Like many people in the technology industry, I’m regularly tasked with creating and delivering presentations – it’s something I really enjoy – spreading the message of cloud to the world. One of the things I don’t especially enjoy however is the design process around presentations – luckily I have a great person who handles those parts of my life (thanks Adrian!) and this helps. But I’m always interested when people come to me with suggestions about how I can automate the more manual parts of my life. Case in point recently when I was approached by Israeli company VisualBee, wanting to brief me about their software that automates the creation of PowerPoint presentations. I was intrigued having spent time looking at the different PowerPoint animation and template offerings out there and, frankly, ending up disappointed.
There are two general approaches towards the “improving presentations” theme – the first is that taken by companies like Prezi and SlideRocket who seek to move people away from PowerPoint onto more creative and flexible applications. The second approach is to accept that PowerPoint is the de-facto standard and build a tool that uses it, but to better effect. This is what VisualBee has done, creating a PowerPoint plugin to add animation, images, transitions and general creative bling to presentations.
So… How does it perform?
Sadly (if you’re not a creative person) you simply can’t automate the creative process. I’m happy spending good money with my designer because he has the skills and abilities to create something beautiful from, frankly, something humdrum. I ran a test on VisualBee, updating one of my own presentations 9that I created myself I must add). These two presentations, uploaded to SlideShare, are embedded below. The proof of the pudding, as they say, is in the eating.
I hasten to add that I didn’t do any post creation editing of the VisualBee file – which from one perspective might seem a little unfair – but the entire value proposition of VisualBee is the ability to automate the presentation creation process – post-process editing seems to fly in the face of that.
So the bottom line is that you simply cannot automate creativity. VisualBee is a nice plugin and all but I’m going to continue using real live humans to do the creative stuff for me.

(Cross-posted @ The Diversity Blog – SaaS, Cloud & Business Strategy)
Ouch, it’s worse than I thought at first reading. They just slam in colorful images, totally ignoring rules of readability, and actually hiding the message on some slides. Don’t have to go further than your Agenda – slide #2 for proof.
Dear Ben,
My name is Arie Livshin and I am the CTO of VisualBee. Thank you for your article.

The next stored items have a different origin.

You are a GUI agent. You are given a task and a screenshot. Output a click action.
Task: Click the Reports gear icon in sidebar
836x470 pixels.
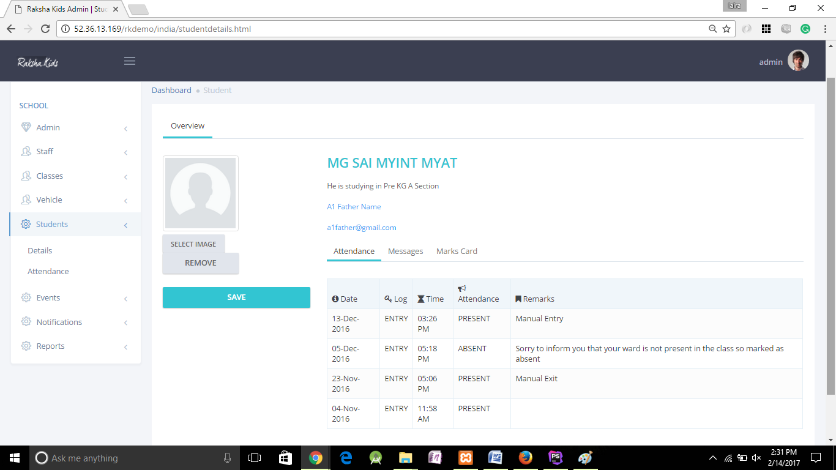26,346
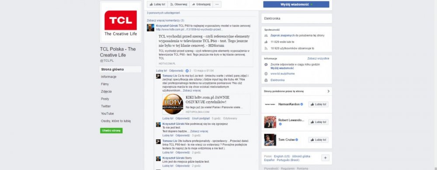
Task: Open the HDTV Polska link thumbnail
Action: [x=173, y=104]
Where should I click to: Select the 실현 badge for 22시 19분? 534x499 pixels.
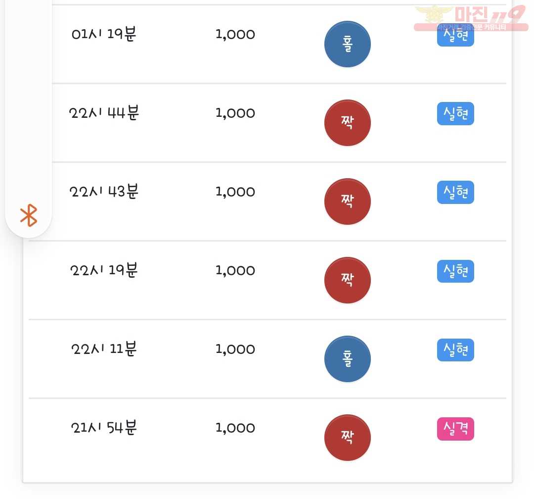pos(455,271)
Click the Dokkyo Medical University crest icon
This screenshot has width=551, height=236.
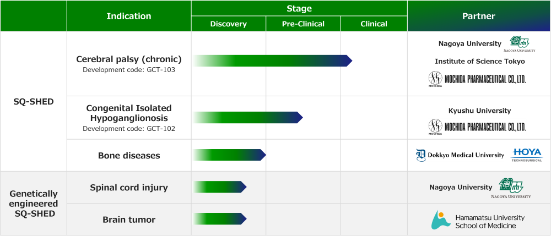click(420, 155)
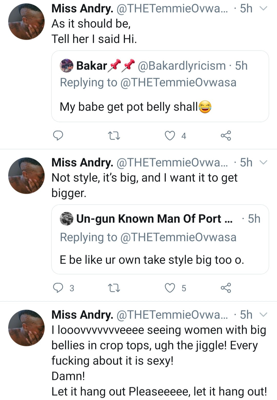Viewport: 277px width, 400px height.
Task: Retweet the "As it should be" tweet
Action: (x=114, y=136)

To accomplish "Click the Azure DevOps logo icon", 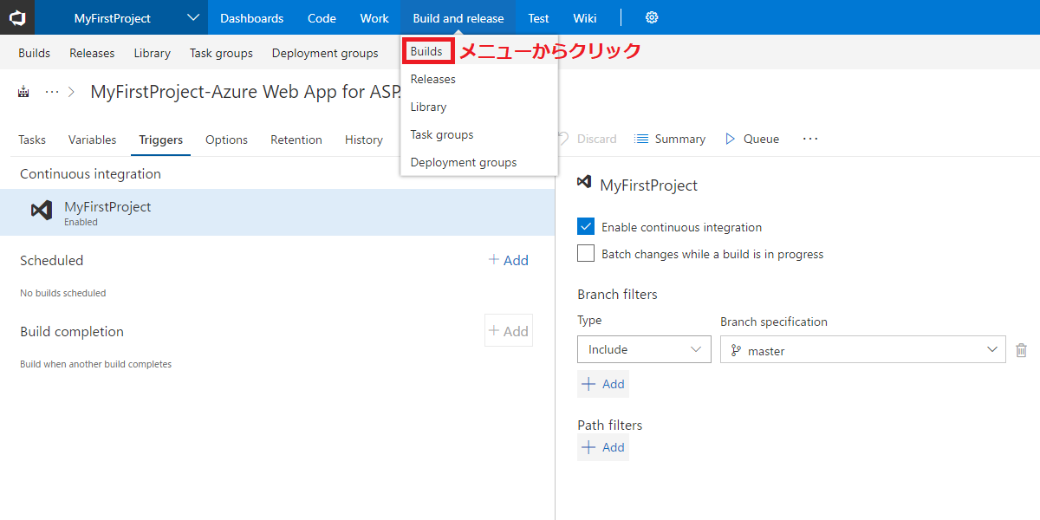I will coord(17,17).
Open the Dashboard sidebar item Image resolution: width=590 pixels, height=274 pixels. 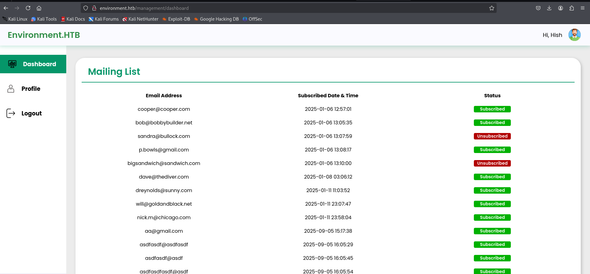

I would like to address several topics which were raised in the review:
First, regarding Zoli’s remark – you are absolutely correct! The “Electric” Style Ben chose had a bug which made the text appear directly on the colorful background. We have fixed this immediately after reading the article. Thanks Ben and Zoli
Ben, you are right – a robot cannot completely replace a graphic designer (or a composer, or a writer). What VisualBee does, is to considerably shorten the creative process while making it much more fun. Therefore, the “Preview” screen (which appears after the initial Enhancement process is complete) is one of our great features – it allows you to easily modify the automatic results, e.g., choose different pictures, backgrounds and layouts, to suit your taste as well as make corrections.
While it is difficult for VisualBee to compete with a talented graphic-designer, we offer good results extremely cheaper. You can use VisualBee for free, or buy a yearly premium account (i.e., more designs and extra features) for the price of a single slide designed by a graphic-designer!
VisualBee currently has over thirty thousand active users and receives good responses from many happy customers.
Thanks again,
Arie A. Livshin
CTO, VisualBee
I’m definitely not sold on VisualBee. If you strip it all down, it’s simply just an add-on. I don’t know if I can even call it a plug-in.
Creating presentations is a pain in the butt but it’s one that a presenter makes with the audience in mind. The creation process is based on the target audience. I don’t know if a software can automate this.
Dear Amelia,
My name is Arie Livshin and I am the CTO of VisualBee. Thank you for your feedback.
You are correct that a presentation designer should have the target audience in mind. Therefore, we let the user select an appropriate Style from the style gallery before a presentation is being automatically Enhanced. You can select quiet and conservative themes as well as colorful and more “crazy” ones. After the enhancement process is complete, VisualBee lets you select among several relevant pictures for each slide to suit your taste and audience. You can also choose appropriate transitions or suppress animation effects.
I am not sure what you meant by the difference between an “Add-On” and a “Plug-in”, but I would like to note that VisualBee is not “*just* an add-on” as you write. It is complex software, with several patent-pending algorithms. It has been in development for over 3 years and is still being constantly improved.
For example, VisualBee analyzes the presentation text and structure and suggests relevant images to each slide according to its content. Being a researcher myself (I have a PhD summa cum-laude in Computer-Science), I can testify that this was not a simple thing for us to develop.